American By Day was so poor that only one chapter could be read. The book looks good. It has a nice cover with good imagery. That’s what attracted Rebel Voice to the novel in the first place. That, and the plot premise which concerned a Norwegian cop going to New York to search for her missing brother. It’s an intriguing proposition with great potential. The clash of cultures. The mystery. The possibility of humorous misunderstanding.
However, this site will never know how it all panned out as the writing was so bad as to make it virtually unreadable. Don’t get us wrong, the author can write. Sadly, this book seems as if it’s his first. It’s not. It lacks finesse and skill of presentation. It might have been decent if it were not for the interminable asides that pepper the story. The author runs off into unnecessary and boring explanations that might have been penned by someone suffering from a form of OCD. His sentence structure is awful with a stop-start approach to the text. It’s mechanical. There is no flow to the read. It resembles an android’s take on George Eliot with a long-winded style that completely destroys the story.
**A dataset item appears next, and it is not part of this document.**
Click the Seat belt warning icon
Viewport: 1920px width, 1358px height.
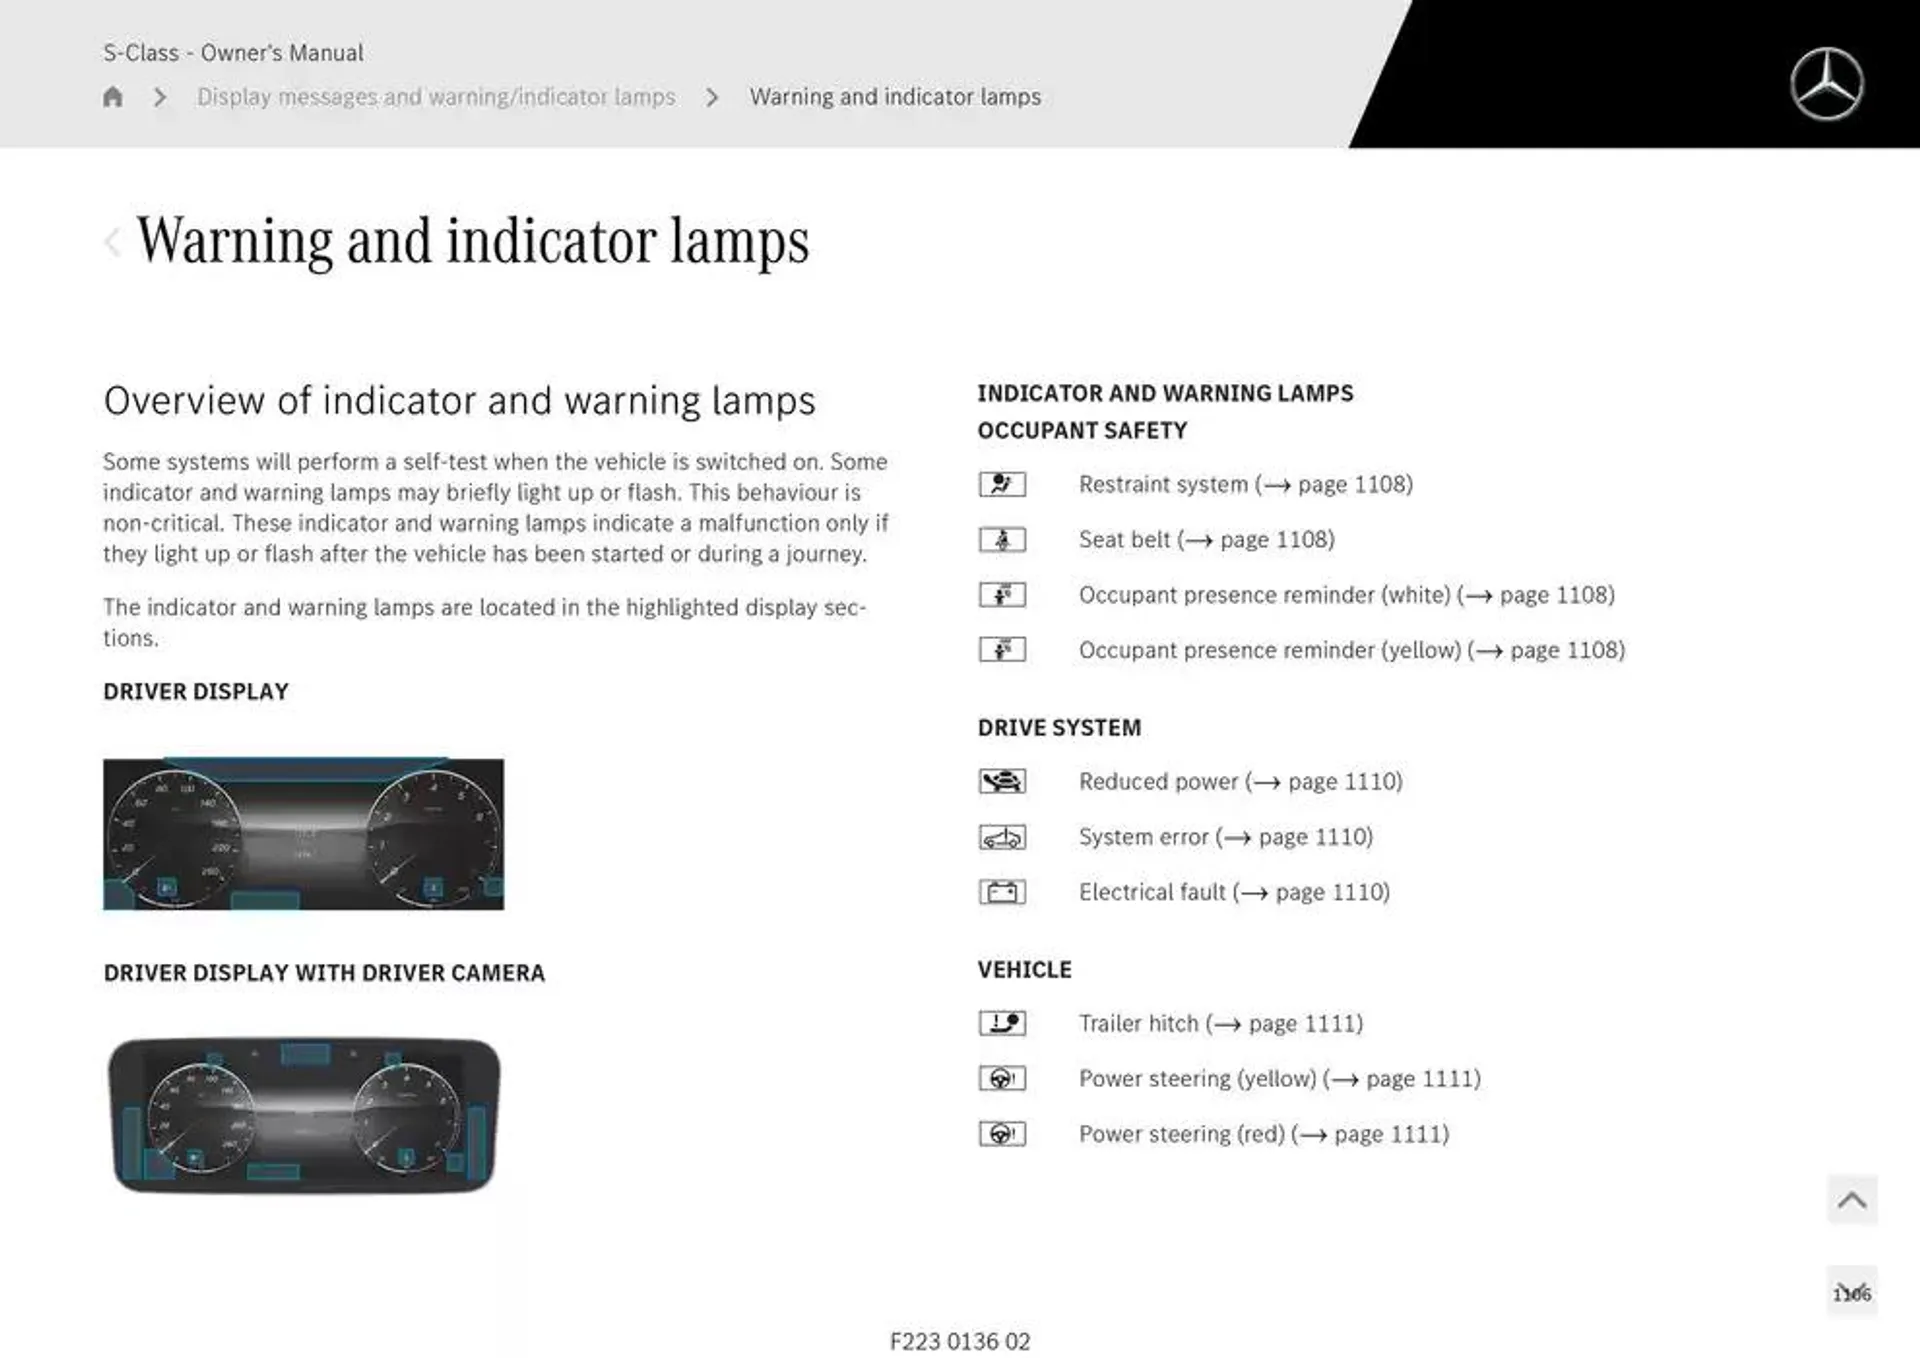pyautogui.click(x=1003, y=539)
If ever there was an example of just how important a good editor is, then American By Day is it. For many authors, it’s almost impossible to detach themselves sufficiently from their work to the extent whereby critical assessment is achievable. That’s where the editor comes in and where they earn their money. In this novel, it appears as if there was no such input. The prose should have been chopped severely to produce a much better book. Rebel Voice did flick through other chapters to see if the style improved. It didn’t.
In the acknowledgments, Derek B Miller offers thanks to numerous people as is the norm. He was too generous on this occasion. When an author is surrounded by Yes-men, their work does not benefit from it. It is better to hear the truth from those you trust rather than present a book for public slating. As it is, American By Day should not have been published. Which then begs the question, how reliable an indicator of talent is the publishing industry today?
Persevering through a bad book is waste of precious time. Being stubborn is pointless. Sometimes a reader just has to cut their losses as early as possible. Luckily, in this case, the damage done was only one chapter. It could have been much, much worse.
Sult scale rating: 2 out of 10. If you read this you will regret it, and will not be able to retrieve the time taken to suffer through a novel of interminable content. Rebel Voice advises that you give this one a wide berth.